There isn’t a more eloquent way to frame it—sometimes we find ourselves buried deep under a pile of unfinished work, pushed aside obligations, and other good intentions. It happens at work, at home, and our personal lives. It is a huge contributor to burnout, echoing a message of failure in what otherwise would be the quiet moments of our day. Personally, it is what both keeps me out of shape and fills my inbox, leaving me fighting for survival.
After a few days out of the office, I don’t need a falling rocks kind of warning sign to tell me that there is an avalanche of emails that will soon cover me. When I shut down my computer, having dutifully prepped for only a few days out of the office, I walked away knowing there were 40 purposefully chosen messages in my inbox waiting as reminders of follow up needed after rest and relaxation. My return, though, wasn’t full of happiness and sunshine and who in the world can handle 500 unread requests, questions, concerns and to-do’s.

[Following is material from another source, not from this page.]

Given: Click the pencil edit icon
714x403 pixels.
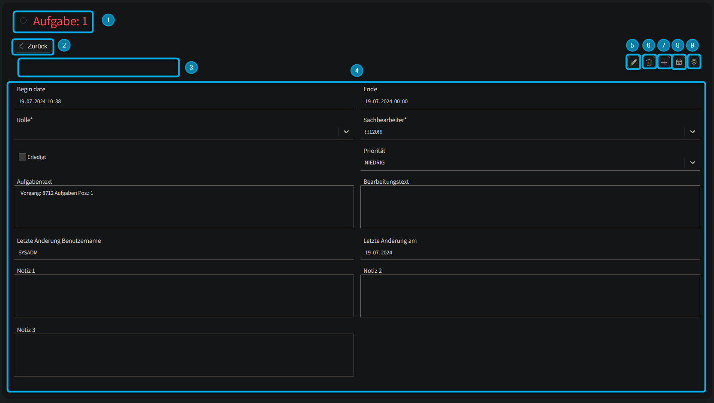Looking at the screenshot, I should point(633,62).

As the plane descended, I didn’t notice the skyline welcoming me home. My mind switched to what I knew was waiting for me and I dreaded it. It used to be physical files teetering on the corner of my desk and blinking red lights announcing streams of voicemail messages but today it’s that dreaded counter in my inbox. Emails, easy to track and easy to send, represent both my friend and my electronic enemy.
I’m as annoying with these numbers as I was with miles I used to run. For the last few weeks, I reported to my colleagues, the ones still talking to me, my woes of what was waiting for me and the count of these messages that seemingly multiplied no matter how many I filed away or deleted. It’s the same kind of irritation friends and family members must have felt five years ago when I spent a solid year training for a marathon and forcing everyone within earshot to count the miles with me, measure the splits and calculate the slow but still making it before the cutoff time predictions of my finishing time.
Today, with a marathon distance a distant memory, I find myself in a race with Outlook. In this race, there is no medal and no t-shirt. Now that I work instead of workout, I don’t know what goes up faster – my weight or the number of incoming messages. As I fight both, I see a more than chance correlation. With a new sense of dedication, the likes of which I usually only express on New Year’s Eve, I have over-analyzed and felt the frustration in this not-so-scientific study of sorts as I vow to formulate a training plan that will put it all back on track.
If I chart it out, it’s clear that the more I sit, the more I weigh. The more I live in my inbox, the more I sit. This isn’t a coincidence. If researchers are right, the cost of a sedentary workday is a daily payout of at least 60 minutes of exercise. With so many numbers floating in my head, I don’t need the pressure of knowing that unless I somehow add an hour that isn’t there to my day, the choice will eventually be between the inbox or me.
I know what you are thinking— “I have to respond, I have to get this done, people are waiting and the only thing that will happen if I ignore my email is that it will climb.” Today’s too many emails will be way more than I can handle by tomorrow. If the choice is truly between me and Outlook, I am choosing me and so is my firm. They want us here for the long-term, and that means there has to be some changes before the “sitting is the new smoking” warnings become all too immediate and too much to finish.
This isn’t the first or the last time I will dig myself out of an email hole just like it isn’t the only time I have restarted a get fit plan. Years before I trained to run 26.2 miles, I learned to run 30 seconds at a time. Intervals, bite-size pieces of time and attention, can cover any distance when you string it together. Run, walk, run, walk, and repeat until you make it to your goal - the same kind of perseverance of climbing that electronic message mountain.
Like any lawyer, I like a list. Here is part of my multi-point plan to conquer my inbox before it conquers me:
- Stop counting: Turn off the counter and stop looking at the scale. There’s no progress in letting digits drown you in shame and ruin your day. If you still need to count something, maybe all that talk about steps wasn’t so bad after all.
- Turn off the noise: When the ding, ding, ding of new email messages feels like you’re under a missile attack, shut it off. It’s not a battle or even a war. It’s an email and it can wait.
- Unsubscribe: Don’t just keep deleting the same emails that you can stop all together by unsubscribing. Besides, was that 10% discount really worth all the time you spent wading through the clutter and chaos of constant advertisements.
- Be realistic: It’s impossible to respond to every message, solve every problem, and change every habit today. It’s better to do it right than to do it all once.
- Sort it out: If I can’t do it all at once, then I can do all of one thing at the same time. A little bit of focus can go a long way.
- Set boundaries: Establish a work schedule, make it known, and stick to it. And, when you wake up in the middle of the night and feel compelled to send one more message, at least schedule it for future delivery. If I know you are available 24 hours a day, I am contacting you when you are available. If you close your Mac at 5 and I know it, I’m remembering to reach out to you earlier.
- Go back to basics. If one phone call prevents a dozen emails, pick up the phone. In the time you just saved, you’ve just found time for that walk.
- Set an example. You’ll get through it bit by bit, moving that boulder up and over the hill before it crushes you. Someone will see you do it. Show them how.